[Entries shown]

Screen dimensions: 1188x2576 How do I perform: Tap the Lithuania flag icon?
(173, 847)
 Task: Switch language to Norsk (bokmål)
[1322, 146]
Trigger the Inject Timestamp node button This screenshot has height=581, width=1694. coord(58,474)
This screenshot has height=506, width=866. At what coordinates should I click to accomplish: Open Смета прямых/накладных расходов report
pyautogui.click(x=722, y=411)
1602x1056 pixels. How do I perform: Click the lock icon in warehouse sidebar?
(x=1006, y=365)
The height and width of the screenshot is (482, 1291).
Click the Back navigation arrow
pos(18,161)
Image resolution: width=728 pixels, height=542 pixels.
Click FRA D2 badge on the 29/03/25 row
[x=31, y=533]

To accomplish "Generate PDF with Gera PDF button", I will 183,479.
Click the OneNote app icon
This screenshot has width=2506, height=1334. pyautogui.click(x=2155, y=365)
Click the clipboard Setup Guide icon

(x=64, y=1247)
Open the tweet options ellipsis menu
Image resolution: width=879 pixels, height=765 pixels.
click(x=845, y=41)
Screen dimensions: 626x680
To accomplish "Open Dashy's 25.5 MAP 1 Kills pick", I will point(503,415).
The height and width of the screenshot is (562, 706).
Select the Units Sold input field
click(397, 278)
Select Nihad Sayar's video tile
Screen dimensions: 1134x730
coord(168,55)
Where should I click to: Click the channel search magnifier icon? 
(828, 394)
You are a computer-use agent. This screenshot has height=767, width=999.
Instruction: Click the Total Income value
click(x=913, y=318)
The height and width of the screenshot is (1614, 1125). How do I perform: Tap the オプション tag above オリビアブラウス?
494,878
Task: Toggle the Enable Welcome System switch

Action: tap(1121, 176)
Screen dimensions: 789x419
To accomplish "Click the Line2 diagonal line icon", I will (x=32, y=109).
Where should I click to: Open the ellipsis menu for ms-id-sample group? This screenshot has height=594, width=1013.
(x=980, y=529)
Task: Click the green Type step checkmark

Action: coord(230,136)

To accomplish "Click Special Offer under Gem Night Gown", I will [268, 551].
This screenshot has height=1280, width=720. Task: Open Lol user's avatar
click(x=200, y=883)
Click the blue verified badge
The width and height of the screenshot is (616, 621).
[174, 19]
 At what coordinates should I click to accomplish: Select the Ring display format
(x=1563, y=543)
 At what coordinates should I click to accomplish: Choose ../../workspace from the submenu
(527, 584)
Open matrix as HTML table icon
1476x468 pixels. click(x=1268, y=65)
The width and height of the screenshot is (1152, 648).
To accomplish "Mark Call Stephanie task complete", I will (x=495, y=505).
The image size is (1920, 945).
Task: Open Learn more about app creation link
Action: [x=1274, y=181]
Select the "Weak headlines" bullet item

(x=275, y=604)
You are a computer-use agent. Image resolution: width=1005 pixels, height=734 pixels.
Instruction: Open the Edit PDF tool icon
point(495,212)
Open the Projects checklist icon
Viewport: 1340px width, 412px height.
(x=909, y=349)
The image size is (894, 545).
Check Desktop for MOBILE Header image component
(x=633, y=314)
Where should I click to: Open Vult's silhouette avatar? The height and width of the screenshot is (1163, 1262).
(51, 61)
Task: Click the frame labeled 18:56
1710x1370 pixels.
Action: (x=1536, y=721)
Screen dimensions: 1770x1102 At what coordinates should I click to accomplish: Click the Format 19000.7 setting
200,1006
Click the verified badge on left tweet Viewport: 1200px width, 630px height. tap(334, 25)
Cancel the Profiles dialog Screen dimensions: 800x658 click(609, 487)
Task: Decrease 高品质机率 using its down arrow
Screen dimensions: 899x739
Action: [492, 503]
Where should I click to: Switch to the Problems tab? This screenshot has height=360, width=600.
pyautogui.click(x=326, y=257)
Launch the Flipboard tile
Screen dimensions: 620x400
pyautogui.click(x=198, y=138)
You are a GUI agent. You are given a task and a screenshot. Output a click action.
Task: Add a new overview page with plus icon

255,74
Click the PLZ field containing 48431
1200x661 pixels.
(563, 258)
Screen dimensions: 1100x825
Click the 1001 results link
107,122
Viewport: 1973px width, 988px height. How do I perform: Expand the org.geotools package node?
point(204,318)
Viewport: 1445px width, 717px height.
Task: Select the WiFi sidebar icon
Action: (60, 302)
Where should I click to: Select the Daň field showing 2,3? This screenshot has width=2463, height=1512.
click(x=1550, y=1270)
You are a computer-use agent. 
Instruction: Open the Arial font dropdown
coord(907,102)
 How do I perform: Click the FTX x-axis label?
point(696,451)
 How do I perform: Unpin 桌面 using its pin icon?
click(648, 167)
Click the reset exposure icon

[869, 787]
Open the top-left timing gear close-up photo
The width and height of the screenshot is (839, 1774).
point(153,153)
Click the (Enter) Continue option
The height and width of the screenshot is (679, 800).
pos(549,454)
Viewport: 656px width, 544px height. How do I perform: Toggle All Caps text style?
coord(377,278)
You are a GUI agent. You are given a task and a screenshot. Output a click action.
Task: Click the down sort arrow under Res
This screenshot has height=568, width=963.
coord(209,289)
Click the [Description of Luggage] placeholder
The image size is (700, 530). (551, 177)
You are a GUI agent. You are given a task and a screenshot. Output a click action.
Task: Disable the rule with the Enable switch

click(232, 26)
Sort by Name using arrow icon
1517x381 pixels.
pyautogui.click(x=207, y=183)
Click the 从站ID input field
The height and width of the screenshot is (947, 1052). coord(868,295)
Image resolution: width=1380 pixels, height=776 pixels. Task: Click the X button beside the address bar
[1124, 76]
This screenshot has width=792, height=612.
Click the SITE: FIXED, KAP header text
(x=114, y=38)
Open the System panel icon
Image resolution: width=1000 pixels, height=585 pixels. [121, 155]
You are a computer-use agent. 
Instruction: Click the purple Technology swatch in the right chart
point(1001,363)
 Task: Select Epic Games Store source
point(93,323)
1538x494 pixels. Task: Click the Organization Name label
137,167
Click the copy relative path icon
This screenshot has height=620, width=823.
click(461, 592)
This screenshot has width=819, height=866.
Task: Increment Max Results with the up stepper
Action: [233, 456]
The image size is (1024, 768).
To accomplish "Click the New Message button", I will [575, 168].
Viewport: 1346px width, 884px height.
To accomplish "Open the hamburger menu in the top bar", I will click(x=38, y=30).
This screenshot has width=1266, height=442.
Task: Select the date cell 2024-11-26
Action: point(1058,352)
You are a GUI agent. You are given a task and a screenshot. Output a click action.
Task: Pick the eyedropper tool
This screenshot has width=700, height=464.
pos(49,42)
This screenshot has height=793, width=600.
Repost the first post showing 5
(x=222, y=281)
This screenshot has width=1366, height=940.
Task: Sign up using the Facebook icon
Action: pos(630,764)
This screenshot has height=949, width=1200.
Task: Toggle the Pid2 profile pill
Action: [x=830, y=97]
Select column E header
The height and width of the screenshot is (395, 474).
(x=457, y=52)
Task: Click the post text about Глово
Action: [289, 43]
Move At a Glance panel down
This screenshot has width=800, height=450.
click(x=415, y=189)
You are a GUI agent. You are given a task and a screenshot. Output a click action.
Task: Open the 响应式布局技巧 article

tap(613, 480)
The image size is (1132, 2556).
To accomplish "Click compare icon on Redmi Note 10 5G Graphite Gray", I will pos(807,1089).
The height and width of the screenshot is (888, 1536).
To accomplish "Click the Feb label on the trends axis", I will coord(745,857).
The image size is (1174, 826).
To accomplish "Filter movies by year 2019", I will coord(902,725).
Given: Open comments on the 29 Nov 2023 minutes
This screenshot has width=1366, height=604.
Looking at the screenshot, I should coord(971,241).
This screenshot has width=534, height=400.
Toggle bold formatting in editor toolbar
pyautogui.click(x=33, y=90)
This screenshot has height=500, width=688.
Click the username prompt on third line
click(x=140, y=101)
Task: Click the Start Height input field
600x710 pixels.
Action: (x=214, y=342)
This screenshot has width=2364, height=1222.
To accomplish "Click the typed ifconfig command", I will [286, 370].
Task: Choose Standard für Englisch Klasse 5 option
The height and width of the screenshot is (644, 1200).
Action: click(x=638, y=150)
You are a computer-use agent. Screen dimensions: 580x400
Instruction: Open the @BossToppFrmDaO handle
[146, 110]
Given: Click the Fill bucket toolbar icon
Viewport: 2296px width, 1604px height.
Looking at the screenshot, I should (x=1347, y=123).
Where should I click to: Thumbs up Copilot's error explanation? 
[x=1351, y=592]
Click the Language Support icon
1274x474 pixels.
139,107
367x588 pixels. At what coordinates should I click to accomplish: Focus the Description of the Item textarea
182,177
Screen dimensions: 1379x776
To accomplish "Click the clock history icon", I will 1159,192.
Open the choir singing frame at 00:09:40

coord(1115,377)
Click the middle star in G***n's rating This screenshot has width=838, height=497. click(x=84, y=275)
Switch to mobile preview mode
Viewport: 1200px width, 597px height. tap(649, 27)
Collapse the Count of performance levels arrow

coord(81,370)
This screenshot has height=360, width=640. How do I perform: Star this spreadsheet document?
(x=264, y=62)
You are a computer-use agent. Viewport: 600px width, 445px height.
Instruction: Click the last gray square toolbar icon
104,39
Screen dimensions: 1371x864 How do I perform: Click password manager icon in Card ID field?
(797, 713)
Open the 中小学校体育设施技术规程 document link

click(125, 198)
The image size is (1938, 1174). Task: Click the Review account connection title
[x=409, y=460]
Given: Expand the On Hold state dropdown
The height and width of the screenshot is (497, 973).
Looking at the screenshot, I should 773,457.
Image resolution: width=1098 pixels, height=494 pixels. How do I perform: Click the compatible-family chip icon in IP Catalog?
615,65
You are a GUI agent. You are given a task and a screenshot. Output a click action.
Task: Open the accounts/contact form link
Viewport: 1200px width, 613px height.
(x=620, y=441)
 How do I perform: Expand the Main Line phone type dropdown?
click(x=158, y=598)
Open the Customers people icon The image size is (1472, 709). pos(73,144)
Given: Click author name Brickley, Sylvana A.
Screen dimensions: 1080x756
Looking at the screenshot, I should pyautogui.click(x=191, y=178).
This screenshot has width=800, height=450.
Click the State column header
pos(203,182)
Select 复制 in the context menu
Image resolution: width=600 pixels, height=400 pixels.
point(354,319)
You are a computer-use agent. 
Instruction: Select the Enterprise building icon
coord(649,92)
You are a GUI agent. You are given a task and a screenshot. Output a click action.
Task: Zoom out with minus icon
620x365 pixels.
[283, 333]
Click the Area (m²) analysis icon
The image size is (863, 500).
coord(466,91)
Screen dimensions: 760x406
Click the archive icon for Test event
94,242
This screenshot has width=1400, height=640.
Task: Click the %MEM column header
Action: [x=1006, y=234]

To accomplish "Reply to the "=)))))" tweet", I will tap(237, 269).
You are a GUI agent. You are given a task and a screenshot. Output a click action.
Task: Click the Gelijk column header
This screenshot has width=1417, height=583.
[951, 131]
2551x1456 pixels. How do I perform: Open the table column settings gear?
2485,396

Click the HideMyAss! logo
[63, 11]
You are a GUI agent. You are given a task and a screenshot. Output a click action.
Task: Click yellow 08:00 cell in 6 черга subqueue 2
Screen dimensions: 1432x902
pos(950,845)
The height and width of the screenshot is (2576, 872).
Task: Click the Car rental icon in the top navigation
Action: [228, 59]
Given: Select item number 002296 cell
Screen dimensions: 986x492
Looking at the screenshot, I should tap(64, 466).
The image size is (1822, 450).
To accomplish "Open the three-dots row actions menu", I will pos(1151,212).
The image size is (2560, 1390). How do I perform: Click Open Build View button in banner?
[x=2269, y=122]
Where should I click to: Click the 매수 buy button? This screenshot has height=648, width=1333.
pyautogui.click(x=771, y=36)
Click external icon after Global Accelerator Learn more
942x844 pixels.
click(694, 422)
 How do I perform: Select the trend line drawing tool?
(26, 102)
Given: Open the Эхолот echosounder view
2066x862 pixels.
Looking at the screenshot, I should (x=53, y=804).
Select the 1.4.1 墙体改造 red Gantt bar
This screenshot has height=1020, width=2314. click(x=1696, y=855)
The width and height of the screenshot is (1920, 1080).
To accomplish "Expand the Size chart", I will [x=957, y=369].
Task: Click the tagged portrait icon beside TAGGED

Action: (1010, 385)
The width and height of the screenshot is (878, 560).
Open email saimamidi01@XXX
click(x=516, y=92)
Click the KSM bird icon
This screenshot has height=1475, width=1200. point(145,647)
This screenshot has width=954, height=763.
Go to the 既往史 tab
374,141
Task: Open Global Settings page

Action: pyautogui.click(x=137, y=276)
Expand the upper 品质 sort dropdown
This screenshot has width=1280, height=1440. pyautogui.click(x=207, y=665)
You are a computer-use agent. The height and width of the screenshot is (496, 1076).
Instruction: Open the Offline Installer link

[/Entries shown]

**Task details**
Please transcribe the data exactly from its first line. End with the line that contains "Trigger the Inject".

**Problem solution**
Screen dimensions: 1188x2576 How do I perform: Tap the Lithuania flag icon?
(173, 847)
 Task: Switch language to Norsk (bokmål)
[1322, 146]
Trigger the Inject Timestamp node button This screenshot has height=581, width=1694. coord(58,474)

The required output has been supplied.